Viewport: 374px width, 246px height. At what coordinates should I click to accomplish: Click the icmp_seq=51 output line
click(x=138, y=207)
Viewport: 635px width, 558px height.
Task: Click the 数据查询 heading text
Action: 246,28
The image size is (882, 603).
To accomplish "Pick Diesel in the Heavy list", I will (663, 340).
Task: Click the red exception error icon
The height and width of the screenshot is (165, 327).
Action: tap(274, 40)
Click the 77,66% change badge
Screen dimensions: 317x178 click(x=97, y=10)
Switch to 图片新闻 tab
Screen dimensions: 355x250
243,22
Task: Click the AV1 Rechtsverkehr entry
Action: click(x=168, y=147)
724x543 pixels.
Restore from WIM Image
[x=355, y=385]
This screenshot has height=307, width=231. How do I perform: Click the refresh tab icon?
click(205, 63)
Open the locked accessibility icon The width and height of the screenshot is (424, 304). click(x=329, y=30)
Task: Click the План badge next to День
---+---
What needs to be done
All that is needed is the line containing "724x543 pixels." and each line after it to the end of the data above, set down exactly.

Worked solution
724x543 pixels.
Restore from WIM Image
[x=355, y=385]
This screenshot has height=307, width=231. How do I perform: Click the refresh tab icon?
click(205, 63)
Open the locked accessibility icon The width and height of the screenshot is (424, 304). click(x=329, y=30)
Task: Click the План badge next to День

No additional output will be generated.